*** Opening of Data for analysis ***

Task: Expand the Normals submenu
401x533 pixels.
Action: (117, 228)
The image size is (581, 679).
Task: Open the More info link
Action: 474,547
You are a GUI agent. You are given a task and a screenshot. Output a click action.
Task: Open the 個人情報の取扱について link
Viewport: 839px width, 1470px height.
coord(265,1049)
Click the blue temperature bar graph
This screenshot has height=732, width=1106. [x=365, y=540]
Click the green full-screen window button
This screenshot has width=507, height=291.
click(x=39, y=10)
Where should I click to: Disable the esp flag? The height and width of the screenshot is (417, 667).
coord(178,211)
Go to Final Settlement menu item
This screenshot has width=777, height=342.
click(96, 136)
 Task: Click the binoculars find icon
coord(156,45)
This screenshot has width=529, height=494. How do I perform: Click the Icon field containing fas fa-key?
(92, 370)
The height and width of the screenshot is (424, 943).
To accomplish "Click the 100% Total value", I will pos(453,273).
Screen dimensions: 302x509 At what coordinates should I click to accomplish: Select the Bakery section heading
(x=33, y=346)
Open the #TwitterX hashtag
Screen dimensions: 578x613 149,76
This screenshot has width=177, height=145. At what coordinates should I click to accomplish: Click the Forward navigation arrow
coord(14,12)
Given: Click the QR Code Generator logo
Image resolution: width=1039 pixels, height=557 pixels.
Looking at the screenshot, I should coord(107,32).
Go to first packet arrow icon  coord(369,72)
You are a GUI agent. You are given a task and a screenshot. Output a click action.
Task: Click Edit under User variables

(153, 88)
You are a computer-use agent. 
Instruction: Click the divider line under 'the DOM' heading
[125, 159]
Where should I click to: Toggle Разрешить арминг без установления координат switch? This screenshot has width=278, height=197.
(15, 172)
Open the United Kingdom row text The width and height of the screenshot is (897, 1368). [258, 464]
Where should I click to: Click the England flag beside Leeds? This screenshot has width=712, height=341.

*** Close of Data for analysis ***

(Exercise aim)
Print the material once more. Change nothing.

(Task answer)
Task: Expand the Normals submenu
401x533 pixels.
Action: (117, 228)
The image size is (581, 679).
Task: Open the More info link
Action: 474,547
You are a GUI agent. You are given a task and a screenshot. Output a click action.
Task: Open the 個人情報の取扱について link
Viewport: 839px width, 1470px height.
coord(265,1049)
Click the blue temperature bar graph
This screenshot has height=732, width=1106. [x=365, y=540]
Click the green full-screen window button
This screenshot has width=507, height=291.
click(x=39, y=10)
Where should I click to: Disable the esp flag? The height and width of the screenshot is (417, 667).
coord(178,211)
Go to Final Settlement menu item
This screenshot has width=777, height=342.
click(96, 136)
 Task: Click the binoculars find icon
coord(156,45)
This screenshot has width=529, height=494. How do I perform: Click the Icon field containing fas fa-key?
(92, 370)
The height and width of the screenshot is (424, 943).
To accomplish "Click the 100% Total value", I will pos(453,273).
Screen dimensions: 302x509 At what coordinates should I click to accomplish: Select the Bakery section heading
(x=33, y=346)
Open the #TwitterX hashtag
Screen dimensions: 578x613 149,76
This screenshot has width=177, height=145. At what coordinates should I click to accomplish: Click the Forward navigation arrow
coord(14,12)
Given: Click the QR Code Generator logo
Image resolution: width=1039 pixels, height=557 pixels.
Looking at the screenshot, I should coord(107,32).
Go to first packet arrow icon  coord(369,72)
You are a GUI agent. You are given a task and a screenshot. Output a click action.
Task: Click Edit under User variables

(153, 88)
You are a computer-use agent. 
Instruction: Click the divider line under 'the DOM' heading
[125, 159]
Where should I click to: Toggle Разрешить арминг без установления координат switch? This screenshot has width=278, height=197.
(15, 172)
Open the United Kingdom row text The width and height of the screenshot is (897, 1368). [258, 464]
Where should I click to: Click the England flag beside Leeds? This screenshot has width=712, height=341.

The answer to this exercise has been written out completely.